Je poursuis inlassablement mon cheminement dans l'immensité de la création littéraire de
Joyce Carol Oates.
Un (autre) toi, dont le titre est la fidèle traduction du titre original, est un recueil de nouvelles parues dans des magazines et anthologies aux Etats-Unis, des nouvelles, pour la plupart d'entre elles, profondément inspirées de périodes de sa vie, de son enfance et de sa jeunesse à Lockport, petite ville de l'Etat de New York proche de la frontière canadienne et des chutes du Niagara, de son expérience d'enseignante à l'Université, puis d'autrice mondialement reconnue confrontée à de douloureuses séances d'interview ou de signature de livres et enfin des deuils successifs traversés suite aux décès de ses deux maris.
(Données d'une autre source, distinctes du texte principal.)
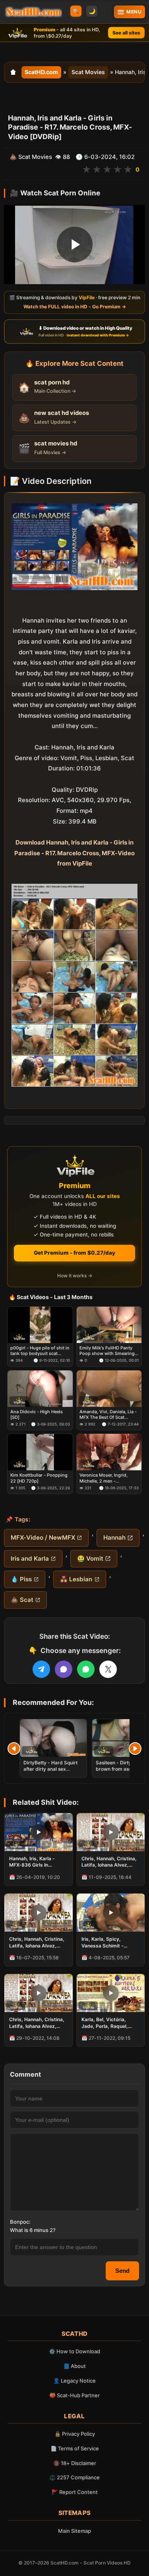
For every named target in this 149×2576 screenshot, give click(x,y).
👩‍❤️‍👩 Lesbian (76, 1579)
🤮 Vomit (90, 1558)
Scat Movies (88, 72)
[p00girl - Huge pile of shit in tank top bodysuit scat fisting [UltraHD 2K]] (40, 1325)
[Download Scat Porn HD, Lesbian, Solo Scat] (33, 12)
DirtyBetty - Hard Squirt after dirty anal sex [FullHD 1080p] (50, 1769)
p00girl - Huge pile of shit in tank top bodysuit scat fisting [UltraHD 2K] (40, 1351)
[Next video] (135, 1748)
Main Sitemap (74, 2531)
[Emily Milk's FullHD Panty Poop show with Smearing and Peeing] (109, 1325)
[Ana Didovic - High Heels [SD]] (40, 1388)
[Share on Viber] (63, 1669)
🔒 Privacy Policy (74, 2434)
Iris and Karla (30, 1558)
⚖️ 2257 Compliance (74, 2477)
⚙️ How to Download (74, 2351)
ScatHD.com (41, 72)
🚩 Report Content (75, 2492)
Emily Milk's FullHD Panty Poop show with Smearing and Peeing (107, 1351)
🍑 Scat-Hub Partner (74, 2395)
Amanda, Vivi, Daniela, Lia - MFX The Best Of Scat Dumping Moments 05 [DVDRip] (108, 1414)
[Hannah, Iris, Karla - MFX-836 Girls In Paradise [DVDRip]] (38, 1832)
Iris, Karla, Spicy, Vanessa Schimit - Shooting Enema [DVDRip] (102, 1942)
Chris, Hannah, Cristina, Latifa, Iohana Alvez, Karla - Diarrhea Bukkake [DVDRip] (38, 1942)
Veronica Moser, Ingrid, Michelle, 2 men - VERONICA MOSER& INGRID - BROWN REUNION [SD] (108, 1478)
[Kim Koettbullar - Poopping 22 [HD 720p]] (40, 1452)
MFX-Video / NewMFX (43, 1537)
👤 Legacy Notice (74, 2380)
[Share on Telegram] (41, 1669)
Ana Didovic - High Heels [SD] (36, 1414)
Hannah (114, 1537)
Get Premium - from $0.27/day (74, 1253)
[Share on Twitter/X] (108, 1669)
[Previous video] (14, 1748)
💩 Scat (22, 1599)
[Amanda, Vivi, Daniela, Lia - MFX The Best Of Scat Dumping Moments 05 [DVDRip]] (109, 1388)
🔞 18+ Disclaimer (74, 2463)
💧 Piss (21, 1579)
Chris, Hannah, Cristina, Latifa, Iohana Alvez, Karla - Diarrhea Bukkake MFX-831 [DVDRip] (38, 2022)
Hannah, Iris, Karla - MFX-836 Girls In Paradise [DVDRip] (32, 1862)
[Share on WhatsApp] (86, 1669)
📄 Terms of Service (74, 2448)
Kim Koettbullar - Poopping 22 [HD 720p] (39, 1478)
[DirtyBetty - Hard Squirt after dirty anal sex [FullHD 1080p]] (53, 1738)
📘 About (74, 2366)
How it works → (74, 1275)
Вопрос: (20, 2222)
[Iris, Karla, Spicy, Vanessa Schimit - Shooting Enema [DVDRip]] (111, 1913)
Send (122, 2270)
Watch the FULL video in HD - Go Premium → (74, 307)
Joyce Carol Oates fait bien sûr, comme à son habitude, oeuvre d'imagination car celle-ci est toujours débordante, mais elle paraît ici donner beaucoup d'elle.
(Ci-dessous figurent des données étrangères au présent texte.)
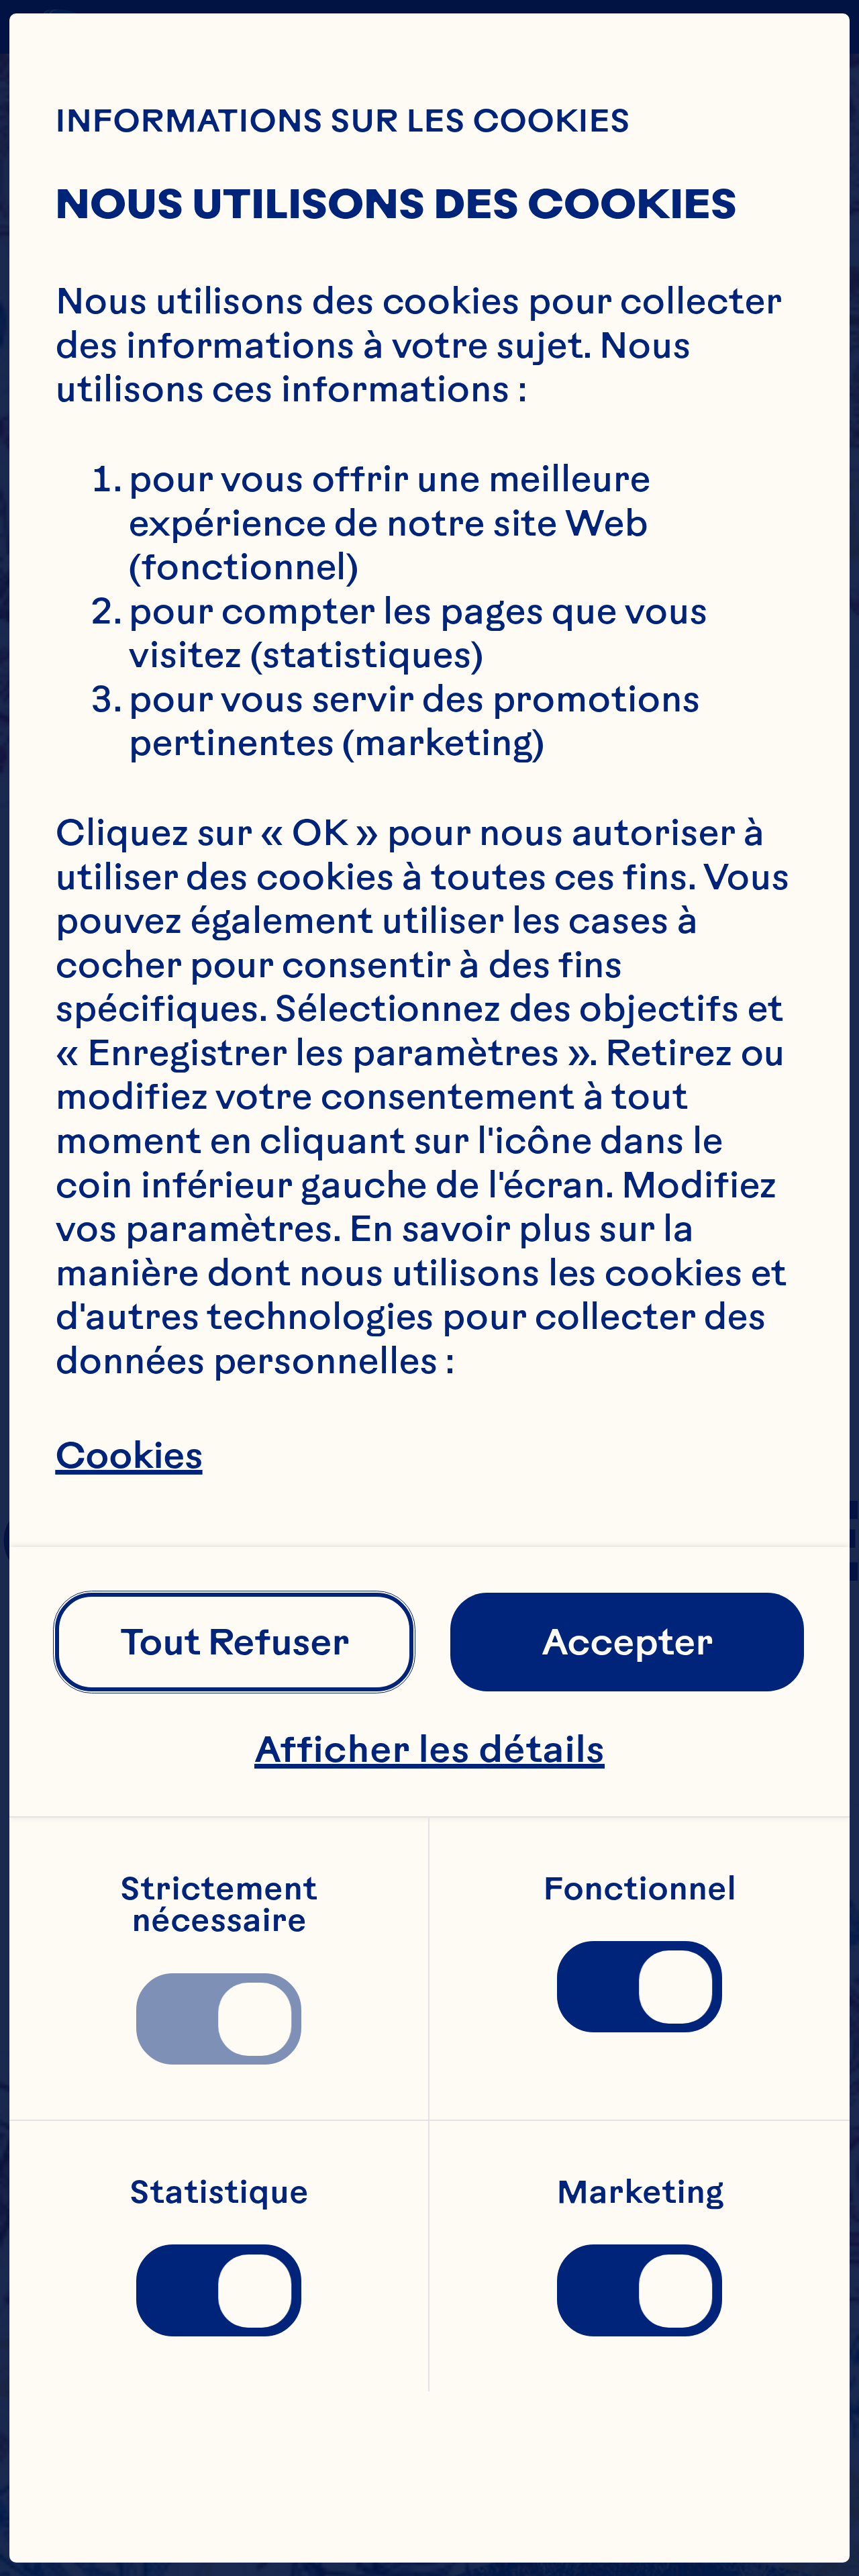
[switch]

Un autre toi, c'est celle qu'elle aurait pu devenir si elle était restée à Lockport, c'est la confrontation avec une autre elle-même qui est devenue propriétaire d'une librairie d'occasion, ou encore avec celle qui occupe le poste de responsable de la bibliothèque de la ville où elle est venue recevoir un titre de docteur honoris causa et où elle rencontre ses lecteurs et de bien vieilles connaissances.
C'est aussi la professeur qui se remémore les formations de "creative writing" qu'elle dispensait, le plaisir qu'elle y prenait et les relations étroites qu'elle pouvait nouer avec certains de ces étudiants, une thématique récurrente reprise dans bon nombre de ces livres.
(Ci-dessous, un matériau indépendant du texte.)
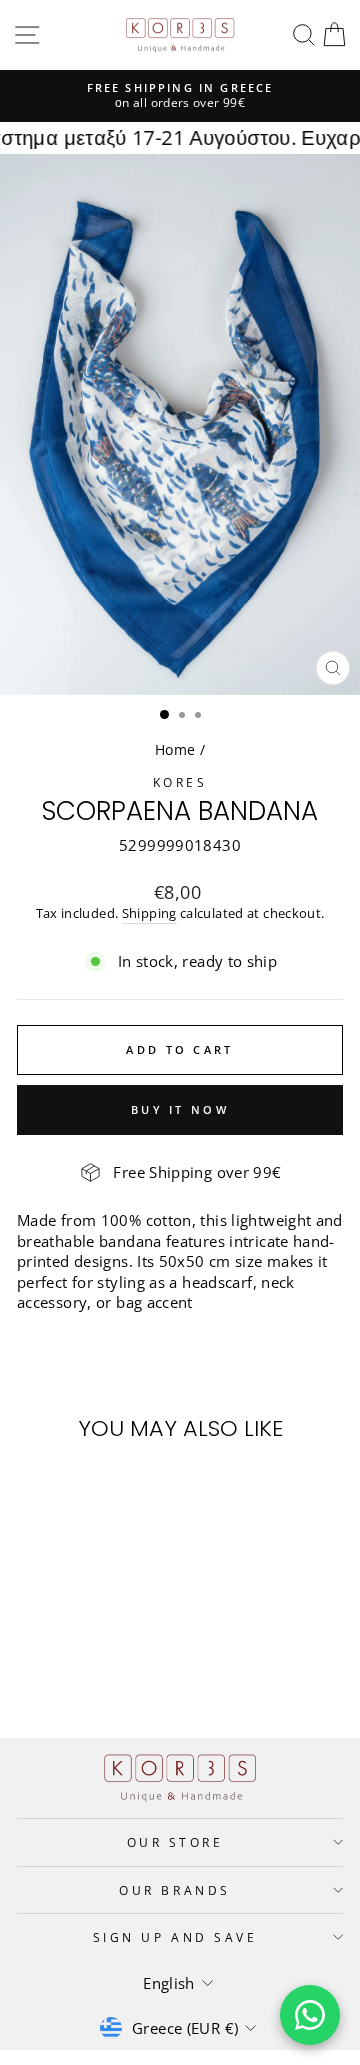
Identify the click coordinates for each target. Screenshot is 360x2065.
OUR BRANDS (174, 1890)
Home (175, 749)
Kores (180, 782)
JCO regarde son passé, les bifurcations empruntées ; elle s'interroge avec acuité sur sa trajectoire, sur le fait de ne pas avoir eu d'enfants. Elle s'empare également du thème de la vieillesse, des couples vieillissants dont la vigilance et les facultés s'amoindrissent, et qui doivent s'appuyer l'un sur l'autre pour faire face et éviter les écueils. Certains sont sur une ligne de crête, à la lisière de la mort, ou confrontés à la perte de leur conjoint.
La mort traverse l'ensemble de ces textes, celle de la petite fille qui pense retrouver ses parents, ceux-ci ne la voyant pas puisque décédée, celle de l'adolescent dont les parents anéantis transforment leur maison en bunker isolé du reste du monde, celle du premier ministre à la tête tranchée, et enfin celle qui rôde en boucle, dans trois nouvelles qui déclinent la même situation se déroulant, avec des personnages différents, sur la terrasse d'un restaurant où a eu lieu / aura lieu un attentat.
Le gore et le gothique, les menaces écologiques et terroristes qui planent sur l'Amérique, sont bien présents en filigrane, sinon ce ne serait pas du JCO, mais c'est surtout l'émotion qui m'a paru sourdre au fil des pages, celle partagée avec une écrivaine de quatre-vingt cinq ans distillant des éclats de sa vie dans ces courts textes.